Return the news article below about the construction company fine, word for word and in full.

EXCERPT
——————————

Construction company fined £43,000
1 October 2007
Salisbury construction company Castleway Developments has been ordered to pay £43,715 in fines and costs after one of its employees died in an accident on a building site in the city in 2003.
The company admitted at Salisbury Crown Court to failing to ensure the safety of its employees, after 62-year-old George Rogers was killed when he was thrown from a dumper truck, which then ran over his body. The delay in bringing the matter before the court was due to a lengthy investigation by police and the Health and Safety Executive.
Though he had not been authorised to drive a dumper truck, Mr Rogers had helped tidy up the site before it closed for the day by driving a dumper truck filled with spoil to get rid of the load. The truck went over a sunken trench and the jolt had thrown him out of his seat, over the front of the dumper truck's bucket and on to the ground. The truck had then driven over his body.
Ian Dixey, for the prosecution, said it was a well-known hazard with dumper trucks within the construction industry and precautions should have been taken. He said the company's failings included inadequate training for employees on using plant and machinery, no adequate system of checking plant and machinery - three of the truck's tyres were severely under-inflated - no training verification system, no site traffic plan or control of speed on site machinery and no adequate system for controlling use of plant or machinery on site.

——————————

RECORDED INFORMATION
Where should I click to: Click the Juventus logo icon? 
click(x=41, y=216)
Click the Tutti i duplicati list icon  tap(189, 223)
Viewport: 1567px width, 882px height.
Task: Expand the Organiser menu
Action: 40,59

——————————

TASK SOLUTION
Construction company fined £43,000
1 October 2007
Salisbury construction company Castleway Developments has been ordered to pay £43,715 in fines and costs after one of its employees died in an accident on a building site in the city in 2003.
The company admitted at Salisbury Crown Court to failing to ensure the safety of its employees, after 62-year-old George Rogers was killed when he was thrown from a dumper truck, which then ran over his body. The delay in bringing the matter before the court was due to a lengthy investigation by police and the Health and Safety Executive.
Though he had not been authorised to drive a dumper truck, Mr Rogers had helped tidy up the site before it closed for the day by driving a dumper truck filled with spoil to get rid of the load. The truck went over a sunken trench and the jolt had thrown him out of his seat, over the front of the dumper truck's bucket and on to the ground. The truck had then driven over his body.
Ian Dixey, for the prosecution, said it was a well-known hazard with dumper trucks within the construction industry and precautions should have been taken. He said the company's failings included inadequate training for employees on using plant and machinery, no adequate system of checking plant and machinery - three of the truck's tyres were severely under-inflated - no training verification system, no site traffic plan or control of speed on site machinery and no adequate system for controlling use of plant or machinery on site.